Review – Martha Is Dead
Horror is one of my favourite genres and it has had a sort of renaissance in recent years. Some examples of the best titles released over the years include the fantastic and terrifying Visage or even The Medium, a game not all liked, but I sure did. Martha Is Dead is an exploratory horror game with a heavy emphasis on story. It was developed by PK Studios, the same team behind Town of Lightm which gained some praise over the years. The game attracted significant attention before its release due to Sony’s decision to censor the PS4 version altogether due to some graphical imagery. Is the game all that? Is it that controversial? Let’s find out.
Set in an Italian countryside of a Germany occupied Italy in 1944, you play as Giulia, who, after taking photos near a lake, discovers that her twin sister, Martha, has been murdered. Taking place in the immediate aftermath and the week after, Giulia sets out to discover the truth behind her murder, all while trying to deal mentally with her loss and the ongoing war happening in Europe (do I need to remind you?), with some supernatural elements sprinkled in.
It’s actually hard to discuss Martha is Dead’s story without spoiling too much of it, but what we have here is an incredibly dark story with some heavy themes and twists. One that had me questioning every character each time a new development happened, with some shocking and truly surprising twists and turns that put an entirely new perspective on the events. It’s a cleverly twisted tale that peels back more and more layers in each chapter. I was thoroughly compelled throughout even when it delves into much darker territories with scenes that could be disturbing to some.
Whilst the story may be an excellent and twisted affair that surprised me from beginning to end, it’s the gameplay that will prove to be divisive. It’s a very, very slow burn of a psychological horror game, and the core gameplay loop could very much be off-putting to some. Martha is Dead is not a traditional horror experience. Don’t expect for something to chase you or sneak around, or even jump scares for that matter. Unfortunately, whilst this serves the narrative, it impacts the gameplay negatively, making it rather slow even for walking simulator standards like The Suicide of Rachel Foster. I was often rather bored and wanting to just move the story along.

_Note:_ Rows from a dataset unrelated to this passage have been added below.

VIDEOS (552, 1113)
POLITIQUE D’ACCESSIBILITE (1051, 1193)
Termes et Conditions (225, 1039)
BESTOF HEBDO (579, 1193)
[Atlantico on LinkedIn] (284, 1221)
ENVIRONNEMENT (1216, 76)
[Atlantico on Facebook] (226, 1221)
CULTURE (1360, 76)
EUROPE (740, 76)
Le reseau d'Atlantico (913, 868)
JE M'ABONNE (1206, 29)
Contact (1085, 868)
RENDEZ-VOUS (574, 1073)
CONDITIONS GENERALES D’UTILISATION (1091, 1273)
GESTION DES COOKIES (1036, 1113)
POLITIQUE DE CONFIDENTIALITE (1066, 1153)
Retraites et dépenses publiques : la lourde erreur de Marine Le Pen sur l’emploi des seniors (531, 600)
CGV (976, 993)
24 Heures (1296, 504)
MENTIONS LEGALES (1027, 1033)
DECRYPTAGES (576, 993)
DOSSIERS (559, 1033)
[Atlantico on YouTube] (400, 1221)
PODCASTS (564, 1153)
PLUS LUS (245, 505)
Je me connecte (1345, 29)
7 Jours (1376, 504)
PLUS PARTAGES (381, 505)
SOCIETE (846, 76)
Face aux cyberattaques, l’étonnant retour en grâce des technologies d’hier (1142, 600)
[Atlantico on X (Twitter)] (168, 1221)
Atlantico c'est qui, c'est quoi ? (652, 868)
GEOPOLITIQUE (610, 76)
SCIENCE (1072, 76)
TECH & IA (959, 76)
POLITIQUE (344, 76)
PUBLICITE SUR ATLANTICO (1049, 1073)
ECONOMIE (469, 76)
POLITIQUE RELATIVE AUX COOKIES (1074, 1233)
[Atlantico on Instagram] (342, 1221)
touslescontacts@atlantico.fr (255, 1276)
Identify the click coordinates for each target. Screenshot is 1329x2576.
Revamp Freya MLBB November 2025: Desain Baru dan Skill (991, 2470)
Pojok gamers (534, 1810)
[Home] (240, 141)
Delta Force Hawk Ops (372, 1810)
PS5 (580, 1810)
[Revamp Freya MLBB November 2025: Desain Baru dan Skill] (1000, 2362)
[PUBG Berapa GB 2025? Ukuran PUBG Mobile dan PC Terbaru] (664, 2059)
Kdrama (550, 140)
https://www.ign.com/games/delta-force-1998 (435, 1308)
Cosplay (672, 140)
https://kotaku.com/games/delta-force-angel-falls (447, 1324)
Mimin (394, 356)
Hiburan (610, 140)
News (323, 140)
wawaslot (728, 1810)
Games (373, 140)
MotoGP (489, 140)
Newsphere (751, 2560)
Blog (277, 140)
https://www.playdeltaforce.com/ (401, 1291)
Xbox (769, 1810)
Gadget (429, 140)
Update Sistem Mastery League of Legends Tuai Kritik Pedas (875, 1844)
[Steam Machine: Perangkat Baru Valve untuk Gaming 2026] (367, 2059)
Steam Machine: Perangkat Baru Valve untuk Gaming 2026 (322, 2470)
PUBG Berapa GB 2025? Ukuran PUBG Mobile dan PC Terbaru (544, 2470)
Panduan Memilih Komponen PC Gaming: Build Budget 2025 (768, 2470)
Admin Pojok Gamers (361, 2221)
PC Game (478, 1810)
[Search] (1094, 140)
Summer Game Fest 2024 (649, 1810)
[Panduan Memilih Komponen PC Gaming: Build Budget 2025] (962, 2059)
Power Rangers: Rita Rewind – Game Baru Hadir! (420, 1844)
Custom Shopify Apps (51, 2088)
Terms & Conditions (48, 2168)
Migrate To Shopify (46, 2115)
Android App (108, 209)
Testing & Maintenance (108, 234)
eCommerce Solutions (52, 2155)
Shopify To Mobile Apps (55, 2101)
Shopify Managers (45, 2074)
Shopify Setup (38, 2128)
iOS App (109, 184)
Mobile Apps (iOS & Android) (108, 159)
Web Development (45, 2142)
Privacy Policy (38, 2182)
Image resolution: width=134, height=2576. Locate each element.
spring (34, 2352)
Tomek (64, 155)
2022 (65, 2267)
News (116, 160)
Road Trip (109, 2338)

Much of the game has you exploring the estate on surrounding area of the villa, taking photos of various clues that could relate to Martha’s murder and then manually developing the films that you find to unlock clues to uncover the truth of what happens. Whilst this is great through a narrative viewpoint, it’s a tedious task that has you running back and forth from the forest to the dark room to complete a simple mini-game. Each of the game’s chapters does have a unique mechanic, from puppet shows to Morse Code solving, but they really don’t add a lot to the experience, all six hours of it. There’s some optional content, sure, but nothing that actively encourages replayability or further exploration.
One surprise is the game defaulting itself to Italian voice acting. Sounds weird at first, but once you stop and think about it, it is a very pleasant surprise and absolutely the way this game should be played. It lends an additional degree of authenticity to the wonderfully realised setting. The voice acting itself is fairly solid, with some believable performances, especially from our protagonist. Alongside this, we have a genuinely creepy soundtrack that gently ramps up to the more intense moments.
Graphics are also pretty good, with a well-realised Italian countryside accompanited by a dark forest area. The environments themselves are well detailed and do a great job of immersing you into the setting. With that said, environments are repetitive as hell. That’s what you’re getting: fields and forests. There are some moments full of gore as well (which have gained some attention for being censored on PS4 and PS5). These force you to get up-close to the gore in full detail and it’s incredibly effective.
However some pop-in and frame rate drops and stuttering can bring the experience down a touch. It’s also worth noting that this game lacks proper ultrawide support, zooming the game in, which can be problematic for some of its puzzles forcing, me to resort to playing in 16:9 in a handful of sections. I also did encounter a number of bugs, including infinite loading circles and falling through the floor during some exploration sections.
Martha is Dead’s compelling narrative is let down by some dull gameplay that just can’t support it in any meaningful way. It does deal with themes of loss in a uniquely told story that had me guessing what was happening every step of the way, but the sheer amount of monotony annoyed me more than I could stand. If what you are looking for is a proper horror experience, this will not be for you. With that being said, if you want a compelling narrative, then, as long as you can get past some tedious lack of proper gameplay, I can recommend picking this game up.
The game does look pretty nice graphically-wise, but it suffers from an overall lack of visual variety..
The core gameplay loop (or lack thereof) of Martha is Dead just can’t pull its weight to keep up with the stronger narrative.
The Italian voice acting, soundtrack and environmental sound design make for a authentic and horrifying experience.
Fun Factor: 6.0
Whilst the narrative remains compelling, Martha is Dead‘s core gameplay leaves a lot to be desired.
Final Verdict: 7.0
Martha Is Dead is available now on Xbox One, Xbox Series S/X and PC. PS4 and PS5 ports were delayed.
Reviewed on PC with an RTX 2060, Ryzen 5 3600X and 16GB RAM.
A copy of Martha Is Dead was provided by the publisher.